PROBLEM SET:
1. List the top U.S. economic policy positions that the column on Janet Yellen names as the three she will have held.
2. Please repeat the column on Janet Yellen word for word, from "Before I get" through "(Hint: They didnt.)", inclusive.

TEXT SECTION:
= Beginning of Section =
In praise of Janet Yellen the Economist – The Register-Guard

Paul Krugman| The New York Times

Its hard to overstate the enthusiasm among economists over Joe Bidens selection of Janet Yellen as the next secretary of the Treasury. Some of this enthusiasm reflects the groundbreaking nature of her appointment. She wont just be the first woman to hold the job; shell be the first person to have held all three of the traditional top U.S. policy positions in economics chair of the Council of Economic Advisers, chair of the Federal Reserve and now Treasury secretary.

And yes, theres a bit of payback for Donald Trump, who denied her a well-earned second term as Fed chair, reportedly in part because he thought she was too short.

But the good news about Yellen goes beyond her ridiculously distinguished career in public service. Before she held office, she was a serious researcher. And she was, in particular, one of the leading figures in an intellectual movement that helped save macroeconomics as a useful discipline when that usefulness was under both external and internal assault.

Before I get there, a word about Yellens time at the Federal Reserve, especially her time on the Feds board in the early 2010s, before she became chair.

At the time, the U.S. economy was slowly clawing its way back from the Great Recession a recovery impeded, not incidentally, by Republicans in Congress who pretended to care about national debt and imposed spending cuts that significantly hurt economic growth. But spending wasnt the only issue of debate; there were also fierce arguments about monetary policy.

Specifically, there were many people on the right condemning the Feds efforts to rescue the economy from the effects of the 2008 financial crisis. Among them, by the way, was Judy Shelton, the totally unqualified hack Trump is still trying to install on the Fed board, who warned in 2009 that the Feds actions would produce ruinous inflation. (Hint: They didnt.)

Even within the Fed, there was a division between hawks worried about inflation and doves who insisted that inflation wasnt a threat in a depressed economy, and that fighting the depression should take priority. Yellen was one of the leading doves and a 2013 analysis by The Wall Street Journal found that she had been the most accurate forecaster among Fed policymakers.

Why did she get it right? Part of the answer, Id argue, goes back to academic work she did in the 1980s.

At the time, as Ive suggested, useful macroeconomics was under attack. What I mean by useful macroeconomics was the understanding, shared by economists from John Maynard Keynes to Milton Friedman, that monetary and fiscal policy could be used to fight recessions and reduce their economic and human toll.

This understanding didnt fail the test of reality on the contrary, the experience of the early 1980s strongly confirmed the predictions of basic macroeconomics.
= End of Section =
GIVEN INFORMATION:
= Beginning of Section =
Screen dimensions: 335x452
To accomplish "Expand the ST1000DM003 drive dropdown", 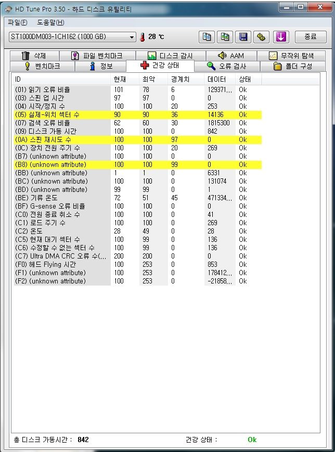I will coord(72,37).
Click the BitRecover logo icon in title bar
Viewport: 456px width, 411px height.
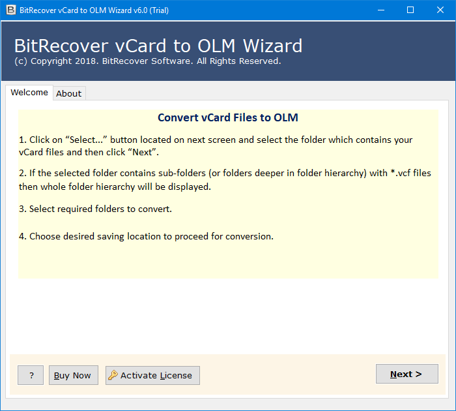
= End of Section =
RESPONSES BY TASK:
1.
Chair of the Council of Economic Advisers
Chair of the Federal Reserve
Treasury secretary

2.
Before I get there, a word about Yellens time at the Federal Reserve, especially her time on the Feds board in the early 2010s, before she became chair.

At the time, the U.S. economy was slowly clawing its way back from the Great Recession a recovery impeded, not incidentally, by Republicans in Congress who pretended to care about national debt and imposed spending cuts that significantly hurt economic growth. But spending wasnt the only issue of debate; there were also fierce arguments about monetary policy.

Specifically, there were many people on the right condemning the Feds efforts to rescue the economy from the effects of the 2008 financial crisis. Among them, by the way, was Judy Shelton, the totally unqualified hack Trump is still trying to install on the Fed board, who warned in 2009 that the Feds actions would produce ruinous inflation. (Hint: They didnt.)